Main Findings and Outcomes
Olin is a small, young college. The full size is approximately 300 and the earliest batch graduated in 2006. This has resulted in relay of course information by word of mouth, due to limited information on courses. We wanted to provide a more unbiased, informed way of providing course information. We also captured behaviors of each major to help students have easier time deciding on majors.
Scenario: Picking a Course
Course registration is coming up and TJ can’t decide which classes to take. There are two courses he’s still choosing between, Immunology and Discrete Math. TJ is majoring in Electrical and Computer Engineering and he will be a junior next Fall. He doesn’t know which courses are best for his major and his grade level. Our project can help by giving TJ statistical insights into the distribution of students in a course and how likely that course is a requirement. No longer will he be lost in indecision.
Comparing Average Class Size
Comparing Average Class Student Year
Observing Class P-Value to Major
The figures above help TJ to make his decision. He sees that Immunology has a smaller class size, which he likes. On the other hand, Discrete Math is much more important for his major. Both courses are mainly taken by juniors. Now that TJ understands these factors he can make a more educated decision. He chooses to take Discrete Math in order to fulfill his requirements.
Scenario: Major Analysis
As an ECE major, TJ wants to observe how the courses he took lines up with an average ECE major at Olin by observing the spider diagram that maps each major’s average number of classes taken in each category.
He also takes a look at how many students take either Scope of ADE based upon their major.
TJ thinks taking Scope may be a good idea, as the majority of the ECEs choose to do so.
Scenario: Machine Learning a Student’s Major
Lastly, TJ will explore using the machine learning feature to take the classes he took and observe which major he will most likely categorized in based upon the registration data. This feature is unavailable to the general user due to privacy issues.
System Architecture
This portion covers the basic techniques we used during our tool development process.
Data Cleaning
During the data cleaning process, we used thorough analysis skills to predict what sort of new dataframe files we could derive from the original one. The original data set included every instance of a student taking a specific course, during a specific semester. Therefore, the data was very redundant and hard to navigate through. Therefore, we used the Pandas library to filter the data each based around a different index.
For example, the student index held information on each student: when they attended Olin, which classes they took, what major they were, and so forth. We generated such csv files for students, professors, majors, and specific courses, in order to streamline our statistical analysis and machine learning process in future steps.
Statistical Techniques
Mean and standard deviation, major components of statistics, were used in this project to describe class size and average student years. Using the newly generated dataframe files, we iterated through each class and the number of students it had throughout the years to get the mean and standard deviation on each class. We also looped through each instance of a student taking a specific course to pull together information on the course of interest and the year of the student together to obtain the mean and standard deviation of the year the student took the course.

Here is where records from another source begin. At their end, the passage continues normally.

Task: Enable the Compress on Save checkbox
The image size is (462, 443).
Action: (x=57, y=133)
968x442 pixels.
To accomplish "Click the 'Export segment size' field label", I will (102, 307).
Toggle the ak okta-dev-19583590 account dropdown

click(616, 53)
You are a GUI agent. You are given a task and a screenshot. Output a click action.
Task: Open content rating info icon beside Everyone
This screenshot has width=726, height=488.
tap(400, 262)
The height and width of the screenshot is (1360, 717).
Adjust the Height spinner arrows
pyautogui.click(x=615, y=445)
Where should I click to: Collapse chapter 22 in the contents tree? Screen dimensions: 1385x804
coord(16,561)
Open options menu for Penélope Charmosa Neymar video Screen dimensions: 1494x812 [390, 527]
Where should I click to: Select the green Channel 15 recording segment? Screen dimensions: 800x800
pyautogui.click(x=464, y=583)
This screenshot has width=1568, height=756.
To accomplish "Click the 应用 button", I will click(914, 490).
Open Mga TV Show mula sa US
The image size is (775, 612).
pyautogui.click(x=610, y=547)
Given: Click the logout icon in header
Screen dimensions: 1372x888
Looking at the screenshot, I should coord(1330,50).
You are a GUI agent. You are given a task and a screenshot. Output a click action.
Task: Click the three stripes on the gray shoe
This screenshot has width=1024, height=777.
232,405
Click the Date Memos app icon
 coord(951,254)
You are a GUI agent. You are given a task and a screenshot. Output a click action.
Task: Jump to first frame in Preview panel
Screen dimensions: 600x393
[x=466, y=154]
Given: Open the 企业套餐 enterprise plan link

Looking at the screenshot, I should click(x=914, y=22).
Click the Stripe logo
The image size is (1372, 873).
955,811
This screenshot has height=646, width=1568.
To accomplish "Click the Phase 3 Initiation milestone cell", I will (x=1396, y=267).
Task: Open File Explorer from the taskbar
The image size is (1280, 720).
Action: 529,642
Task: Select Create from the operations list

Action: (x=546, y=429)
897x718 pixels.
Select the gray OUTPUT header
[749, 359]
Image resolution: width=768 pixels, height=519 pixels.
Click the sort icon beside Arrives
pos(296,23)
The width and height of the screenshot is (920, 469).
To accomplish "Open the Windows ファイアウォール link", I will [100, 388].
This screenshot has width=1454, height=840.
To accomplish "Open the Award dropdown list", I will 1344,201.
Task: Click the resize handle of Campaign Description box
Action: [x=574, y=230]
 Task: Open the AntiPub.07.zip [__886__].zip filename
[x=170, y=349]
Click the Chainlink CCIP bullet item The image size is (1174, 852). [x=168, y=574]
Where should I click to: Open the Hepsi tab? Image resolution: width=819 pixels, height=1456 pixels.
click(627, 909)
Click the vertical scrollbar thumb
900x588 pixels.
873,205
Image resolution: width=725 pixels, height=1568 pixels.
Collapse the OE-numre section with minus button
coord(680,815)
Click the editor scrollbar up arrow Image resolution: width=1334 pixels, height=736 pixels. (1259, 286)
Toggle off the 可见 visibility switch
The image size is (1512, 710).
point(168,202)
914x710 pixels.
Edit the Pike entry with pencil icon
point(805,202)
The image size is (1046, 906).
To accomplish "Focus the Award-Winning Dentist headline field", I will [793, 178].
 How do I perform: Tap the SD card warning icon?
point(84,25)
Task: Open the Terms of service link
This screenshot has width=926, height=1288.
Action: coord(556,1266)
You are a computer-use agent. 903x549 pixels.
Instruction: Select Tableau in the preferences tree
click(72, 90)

We also implemented the P-value of statistics to observe from the sample of students, how the taking of specific courses relate to the major they select. The P-value represents the odds of a certain event happening given the “null hypothesis” as true. For example, in order to see if the course Signals and Systems was taken more often by students who had a specific major beyond the possibility of chance, we would claim the null hypothesis as saying every major has an equal chance of taking Signals and Systems. After analysing the sample of students and their classes, we can see that Signals and Systems have a P-value lower than 0.05 for ECE students. We often use 0.05 as a cutoff for observing whether the effect occurred by chance or not.
Machine Learnng Techniques
Clustering was used to find possible trends that the computer learn based on enrollment data. The enrollment data shows the classes students have taken in Olin. The axes of the cluster graph are arbitrary and are a summary of the many different variables the relationship between the student and courses summarized into two axes.
Logistic regression was used to predict the major based on the courses the students have taken. The enrollment data was divided up into freshman, sophomore, junior and seniors enrollment data. These datasets were used to train separate models for different grades. Random forest classifier and logistic regression algorithms were used for predicting all the major at once since all the values are either true or false. However, this resulted in a very low accuracy for freshman and sophomores. Therefore, we moved on to predicting for each major separately and this boosted up our accuracy. We’ve trained the models for every major and grade and pickled them for further use - possibly on a website.
It is important to realize that the machine learning techniques are not accessible to the user due to different issues. The machine learning was more of a stretch goal where we explored beyond the scope of the project to try and blend statistics and machine learning together. Moreover, in order to present the machine learning experience the user to interact with, although the data used was trained algorithm, there is potential for privacy issues when offering the machine learning functions to the users.